● **Source extract**:
Warning: Spoiler Alert
“You are being watched. The Government has a secret system, a machine that spies on you, every hour of every day.” Three years before the American people realized that the NSA monitored our phone calls and the sites we frequent on the Internet, the CBS Network, introduced a show that was eerily close to reality. The premise of that series “Person Of Interest,” revolved around an Artificial Intelligence System designed by Harold Finch (Michael Emerson) for the Government to use to prevent a terrorist attack.
Harold did all his work incognito, as his partner Nathan was the front-man for their company and liaison with the powers in Washington, D.C. Nathan had wanted to build a back door into their system, so that Harold and he could retain access even while being used by the Government, but Finch stopped him from doing that. Harold would alter the system the way Nathan wanted, after a United States Intelligence operative, murdered Nathan with a bomb he had planted on a ferry that he was on.
Nathan wanted to help people in trouble that the Government deemed irrelevant, the machine generated Social Security numbers of people who’d be involved in a crime shortly, what it didn’t reveal was if the number belonged to the perpetrator or the victim. Harold suffered major injuries from the same explosion, damaging his spine and causing him to walk with a pronounced limp. He would need a partner to intercede in these events, after going through a series of wrong candidates, Finch recruited John Reese, a former CIA operative who became so disillusioned that he was living on the streets as a homeless vagrant.

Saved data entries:
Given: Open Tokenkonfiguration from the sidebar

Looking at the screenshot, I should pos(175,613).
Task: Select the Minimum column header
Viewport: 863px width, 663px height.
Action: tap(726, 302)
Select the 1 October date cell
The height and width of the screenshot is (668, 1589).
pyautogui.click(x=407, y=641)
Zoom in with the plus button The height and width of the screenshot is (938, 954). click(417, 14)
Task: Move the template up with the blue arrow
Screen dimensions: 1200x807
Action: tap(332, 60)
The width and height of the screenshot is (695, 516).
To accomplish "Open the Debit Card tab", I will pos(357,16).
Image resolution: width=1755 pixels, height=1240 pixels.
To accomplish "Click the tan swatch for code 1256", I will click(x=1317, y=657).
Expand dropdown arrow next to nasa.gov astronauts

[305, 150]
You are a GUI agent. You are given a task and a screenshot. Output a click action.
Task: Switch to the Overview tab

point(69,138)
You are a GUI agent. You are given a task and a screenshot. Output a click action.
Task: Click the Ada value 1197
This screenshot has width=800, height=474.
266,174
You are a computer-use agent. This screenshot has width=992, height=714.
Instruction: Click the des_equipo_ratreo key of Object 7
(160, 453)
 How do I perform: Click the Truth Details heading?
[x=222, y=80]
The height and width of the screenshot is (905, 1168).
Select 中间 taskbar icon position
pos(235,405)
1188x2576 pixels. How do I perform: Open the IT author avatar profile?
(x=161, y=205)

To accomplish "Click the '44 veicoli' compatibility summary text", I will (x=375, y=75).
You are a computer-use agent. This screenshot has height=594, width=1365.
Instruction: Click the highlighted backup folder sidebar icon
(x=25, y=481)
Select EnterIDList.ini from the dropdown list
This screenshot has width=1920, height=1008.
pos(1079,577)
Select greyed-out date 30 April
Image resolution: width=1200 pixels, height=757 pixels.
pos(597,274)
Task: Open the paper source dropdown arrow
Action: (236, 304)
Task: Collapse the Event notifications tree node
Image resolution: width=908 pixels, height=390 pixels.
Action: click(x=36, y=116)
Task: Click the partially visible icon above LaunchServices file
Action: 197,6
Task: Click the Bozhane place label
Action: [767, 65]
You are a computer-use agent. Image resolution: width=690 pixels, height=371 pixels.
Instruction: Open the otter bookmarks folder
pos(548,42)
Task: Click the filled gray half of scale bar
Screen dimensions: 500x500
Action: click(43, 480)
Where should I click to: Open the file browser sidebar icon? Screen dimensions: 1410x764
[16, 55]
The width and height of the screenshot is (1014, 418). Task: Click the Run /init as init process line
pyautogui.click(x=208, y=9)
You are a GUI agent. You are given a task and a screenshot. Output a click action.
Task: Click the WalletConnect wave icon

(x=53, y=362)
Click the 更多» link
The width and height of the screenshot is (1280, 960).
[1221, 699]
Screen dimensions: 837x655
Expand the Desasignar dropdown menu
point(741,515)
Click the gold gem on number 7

● **Directions**:
1. Answer these questions from the Person Of Interest summary:
(a) Which network introduced the show?
(b) What did Nathan want to build into the system?
(c) Whom did Finch recruit as his partner?
2. Carry on the Person Of Interest summary from its final sentence.

● **Answers to the tasks**:
1.
(a) The CBS Network.
(b) A back door.
(c) John Reese, a former CIA operative.

2.
Finch was able to convince the former CIA agent that the two could make a difference, by intervening in these situations. Although they couldn’t save the world, they could prevent lots of wrongs, saving lives and sometimes saving souls, by convincing them to do the right thing. The duo eventually started working with two NYPD detectives, Lionel Fusco, (Kevin Chapman) a former dirty cop that Reese at first coerced into helping them. However Fusco, realized he enjoyed being a good guy and left his corrupt practices behind.
Their other eventual ally was Detective Joss Carter, (Taraji P. Henson) who originally was looking to capture “the man in the suit,” (Reese) but after sitting down with Finch and Reese she agreed to help as well. Although Fusco and Carter became partners, neither realized they both were covertly working for Finch and Reese for a long time.
The first two and a half seasons of the series was mainly devoted to New York City in general and rooting out the endemic corruption in the NYPD. They were able to break the back of “HR,” but it came at a terrible price as a dirty cop gunned down Carter and she died in Reese’s arms. The next episode all remaining members of “HR,” received their just desserts.
The focus of the series changed after Joss passed, as two characters added in season two became more prominent in the new story-line. Another disillusioned former CIA operative Sameen Shaw, (Sarah Shahi) who prefers shooting over questioning. A former surgeon, although technically brilliant, she lacked empathy and got dismissed by her hospital and told to consider another career.
The other more prominent character actually appeared in the last two episodes of season one as the machine generated her number. Leslie Groves (Amy Acker) posed as a psychiatrist in an elaborate ruse to kidnap Finch and gain access to the machine. Miss Groves, actually was actually a computer hacker extraordinaire and hired assassin, using the alias Root. Reese thwarted her plans in the opening episode of the second season and sent her to a mental hospital. However Root had somehow bonded with the machine and became its analog interface.
Finch programmed the machine to move itself to a secret location, hidden even from him. He shut off accessibility to the United States Intelligence Agencies, but he and Reese still received numbers. Root escaped from the mental hospital and dedicated her life to carrying out the orders of the machine. She became in her own words “One of the good guys.”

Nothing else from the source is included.